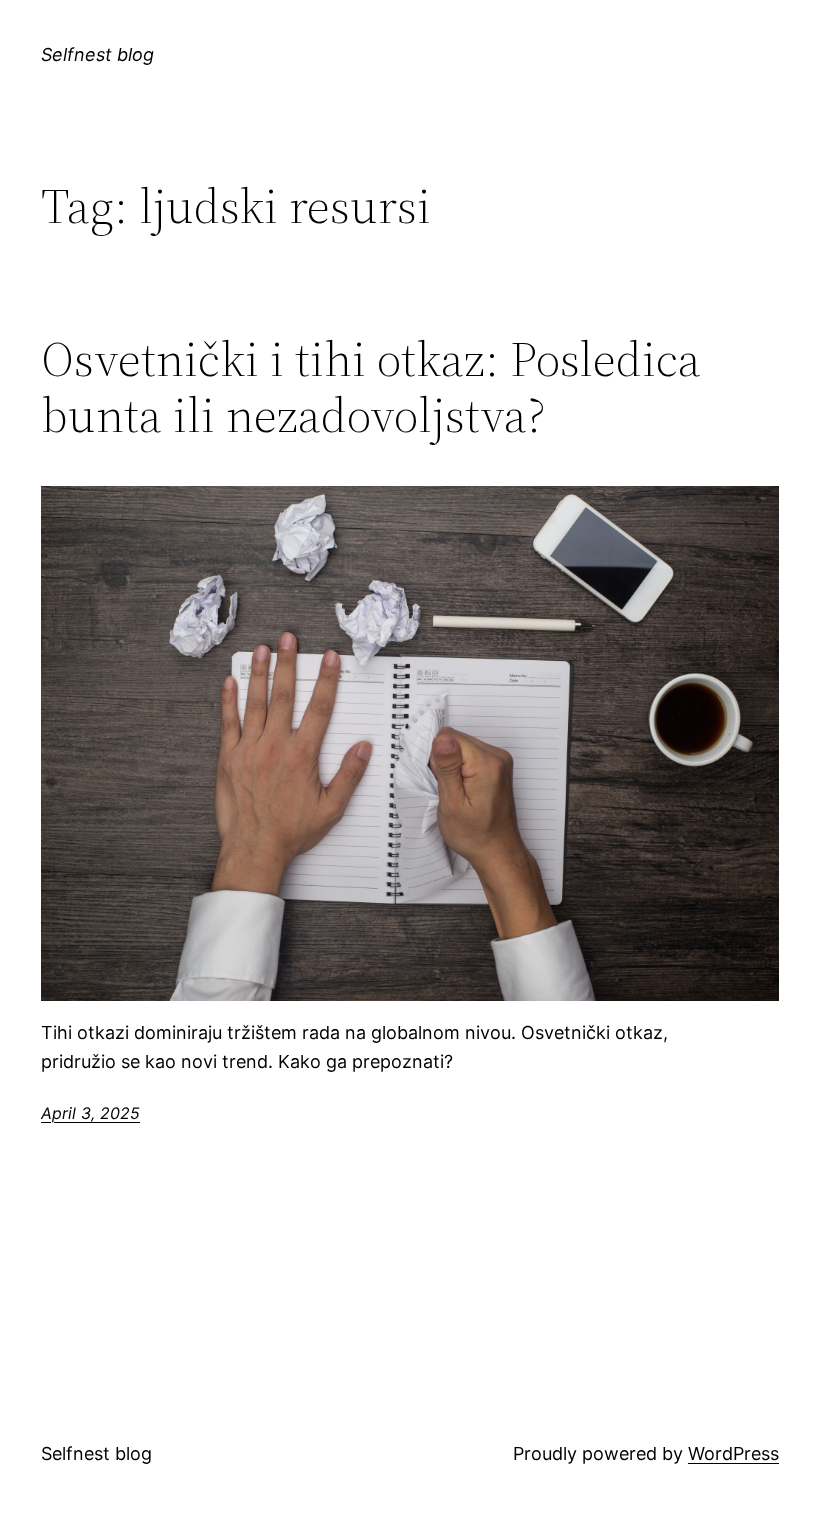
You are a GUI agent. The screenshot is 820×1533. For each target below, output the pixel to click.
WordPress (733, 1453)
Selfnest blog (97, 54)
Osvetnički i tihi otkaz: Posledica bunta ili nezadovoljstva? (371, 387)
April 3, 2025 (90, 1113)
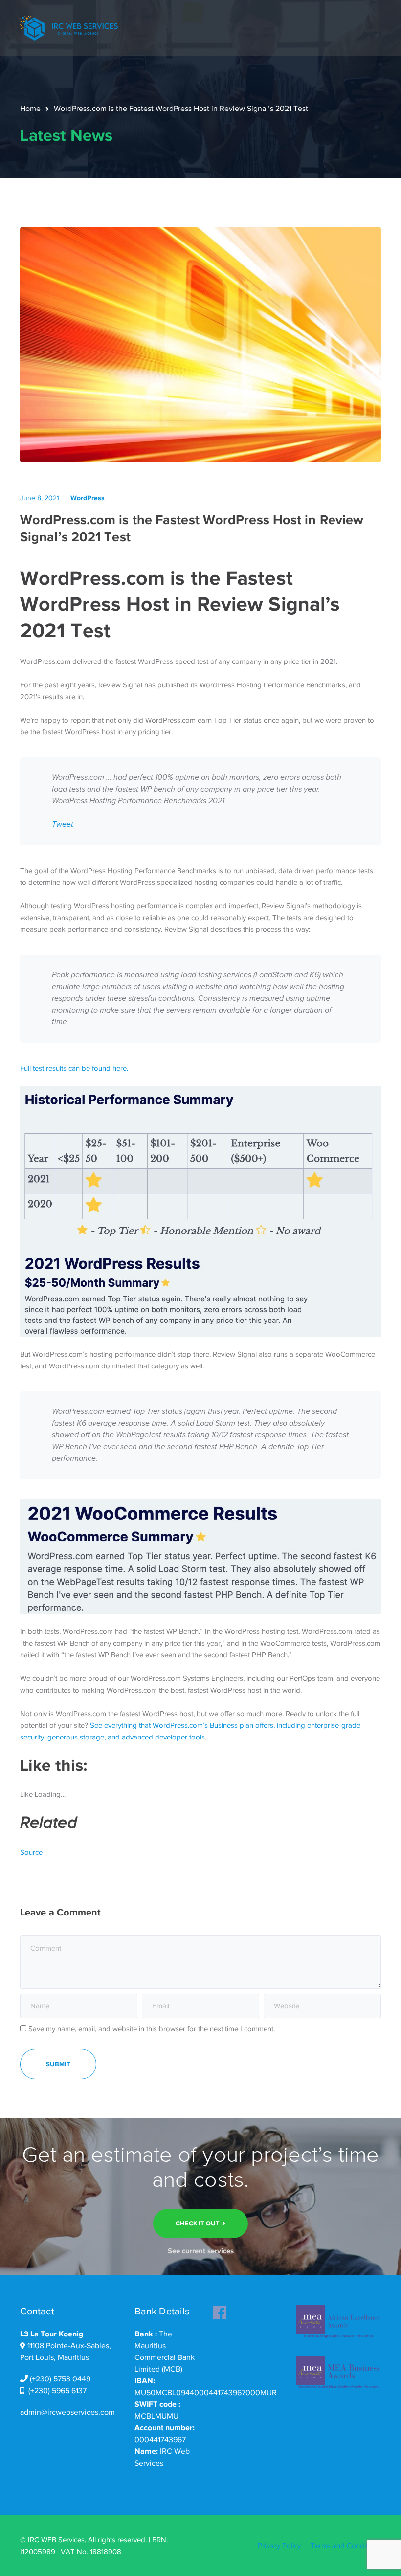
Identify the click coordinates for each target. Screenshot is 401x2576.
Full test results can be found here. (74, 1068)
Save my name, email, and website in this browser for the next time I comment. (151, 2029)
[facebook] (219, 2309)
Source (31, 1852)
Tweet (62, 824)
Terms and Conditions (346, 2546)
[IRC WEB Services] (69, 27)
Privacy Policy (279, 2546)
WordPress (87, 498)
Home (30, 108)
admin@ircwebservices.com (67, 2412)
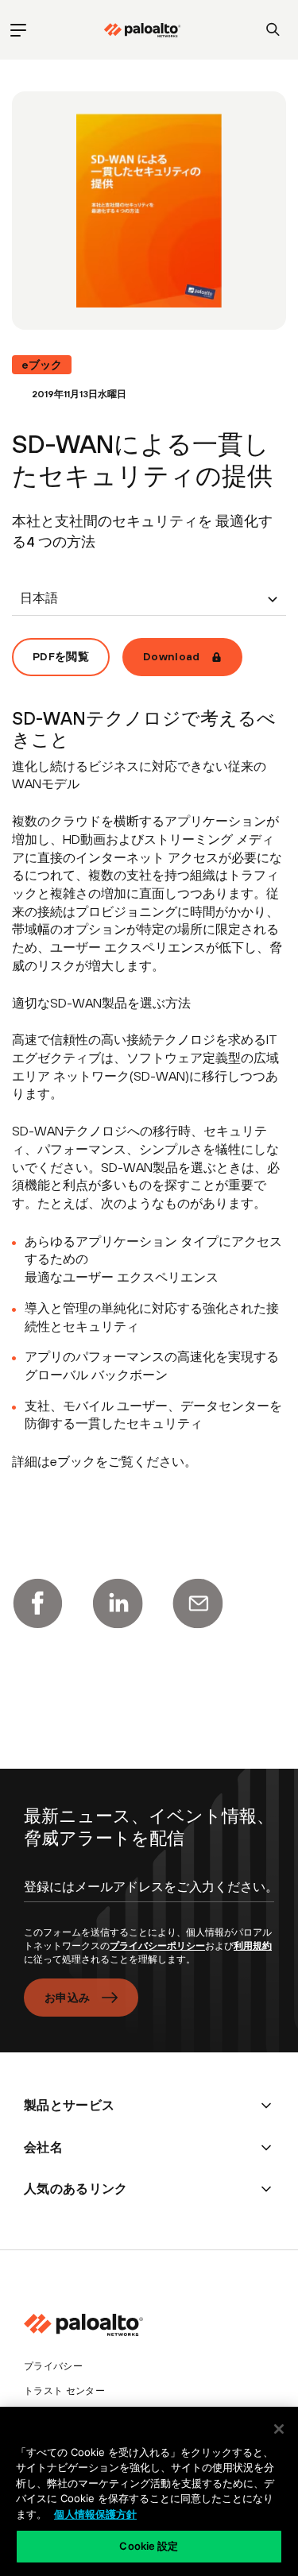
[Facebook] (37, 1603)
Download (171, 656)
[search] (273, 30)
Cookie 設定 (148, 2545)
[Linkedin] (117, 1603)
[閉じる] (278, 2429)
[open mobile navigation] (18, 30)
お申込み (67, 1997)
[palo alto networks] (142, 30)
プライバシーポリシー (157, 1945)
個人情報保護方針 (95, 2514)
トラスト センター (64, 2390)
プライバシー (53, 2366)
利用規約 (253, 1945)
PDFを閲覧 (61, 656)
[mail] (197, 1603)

- THE TASK -
Write out every entry again word for word, without any of the pictures.

- ANSWER TO THIS EXERCISE -
You are a GUI agent. The screenshot is 820×1533. For each target below, output the pixel to click.
WordPress (733, 1453)
Selfnest blog (97, 54)
Osvetnički i tihi otkaz: Posledica bunta ili nezadovoljstva? (371, 387)
April 3, 2025 (90, 1113)
Identify the click coordinates for each target. Screenshot is 401x2576.
Full test results can be found here. (74, 1068)
Save my name, email, and website in this browser for the next time I comment. (151, 2029)
[facebook] (219, 2309)
Source (31, 1852)
Tweet (62, 824)
Terms and Conditions (346, 2546)
[IRC WEB Services] (69, 27)
Privacy Policy (279, 2546)
WordPress (87, 498)
Home (30, 108)
admin@ircwebservices.com (67, 2412)
[Facebook] (37, 1603)
Download (171, 656)
[search] (273, 30)
Cookie 設定 (148, 2545)
[Linkedin] (117, 1603)
[閉じる] (278, 2429)
[open mobile navigation] (18, 30)
お申込み (67, 1997)
[palo alto networks] (142, 30)
プライバシーポリシー (157, 1945)
個人情報保護方針 (95, 2514)
トラスト センター (64, 2390)
プライバシー (53, 2366)
利用規約 (253, 1945)
PDFを閲覧 (61, 656)
[mail] (197, 1603)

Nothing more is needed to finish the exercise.